I've been trying to get LZ working with a radeon rx 580, but it's segfaulting during clEnqueueWriteBuffer.
Quick gdb output:
Detected 1 OpenCL platforms.
Platform version: OpenCL 1.1 Mesa 19.1.1
Platform profile: FULL_PROFILE
Platform name: Clover
Platform vendor: Mesa
Device ID: 0
Device name: Radeon RX 580 Series (POLARIS10, DRM 3.30.0, 5.1.15-arch1-1-ARCH, LLVM 8.0.0)
Device type: GPU
Device vendor: AMD
Device driver: 19.1.1
Device speed: 1366 MHz
Device cores: 36 CU
Device score: 1111
Selected platform: Clover
Selected device: Radeon RX 580 Series (POLARIS10, DRM 3.30.0, 5.1.15-arch1-1-ARCH, LLVM 8.0.0)

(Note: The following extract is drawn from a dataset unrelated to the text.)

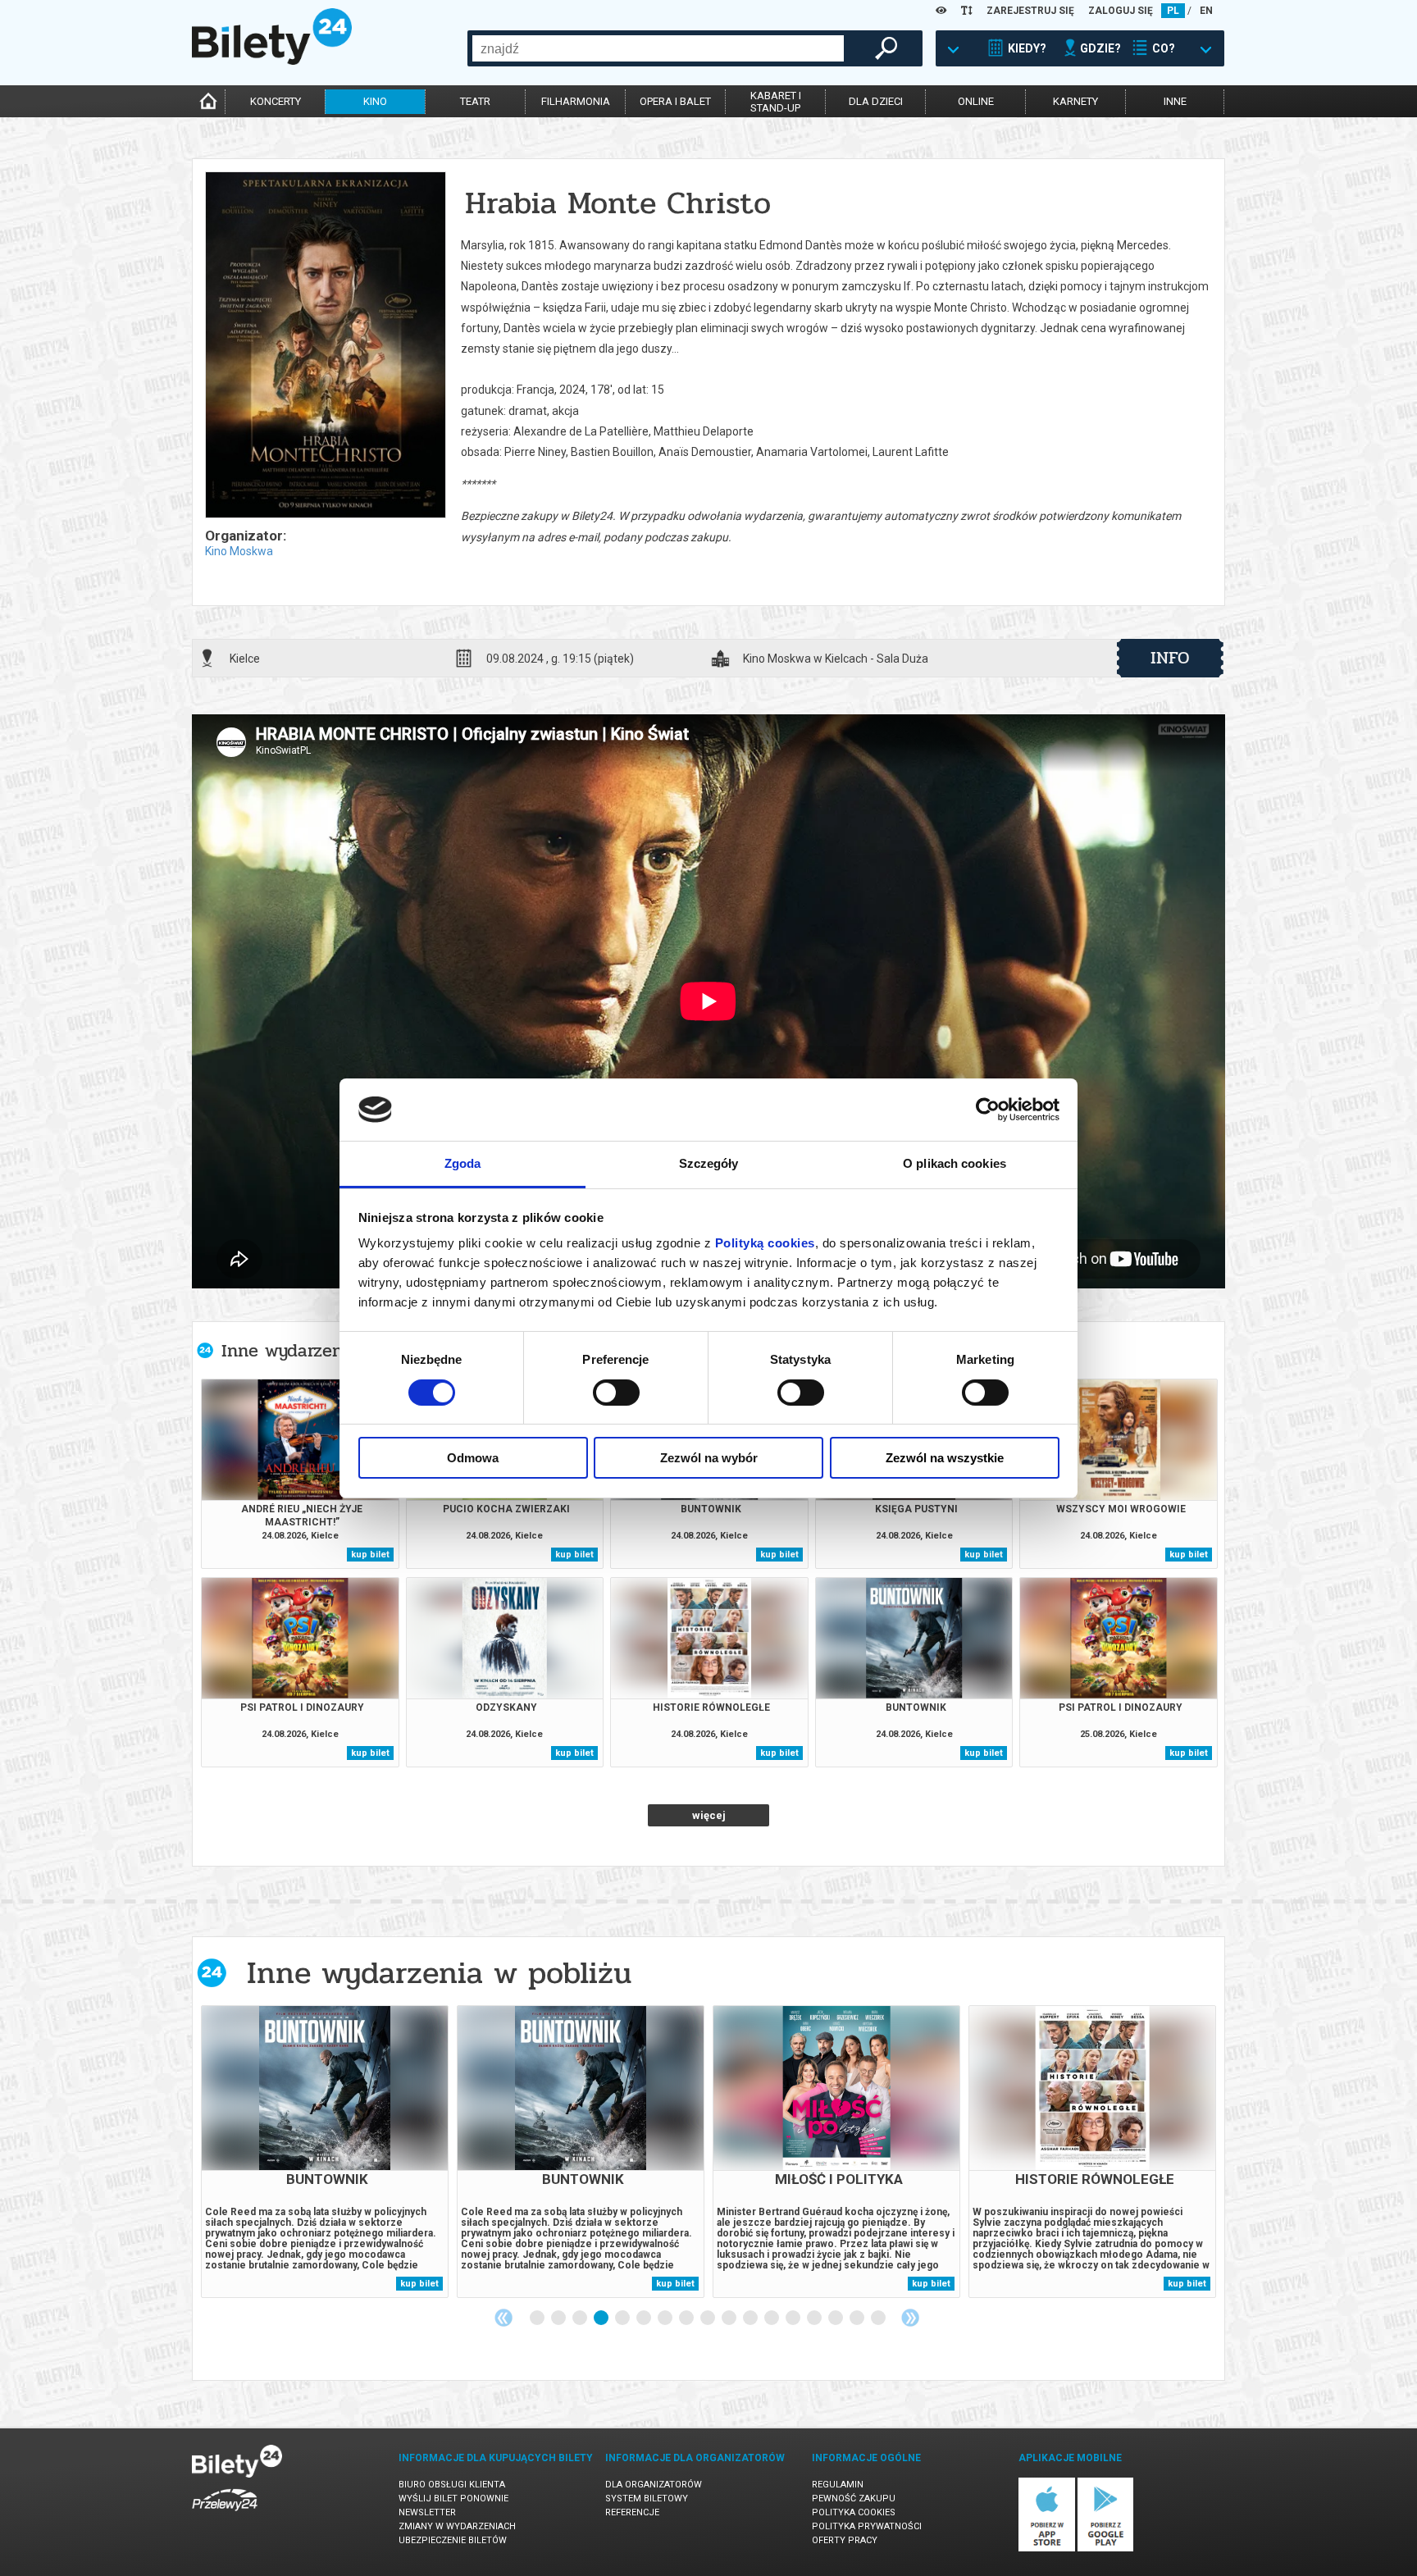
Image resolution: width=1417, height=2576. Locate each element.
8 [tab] (687, 2318)
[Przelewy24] (224, 2514)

with OpenCL 1.1 capability.
Half precision compute support: Yes.
Tensor Core support: No.
OpenCL: using fp16/half or tensor core compute support.
Started OpenCL SGEMM tuner.
Will try 290 valid configurations.
Thread 1 "tests" received signal SIGSEGV, Segmentation fault.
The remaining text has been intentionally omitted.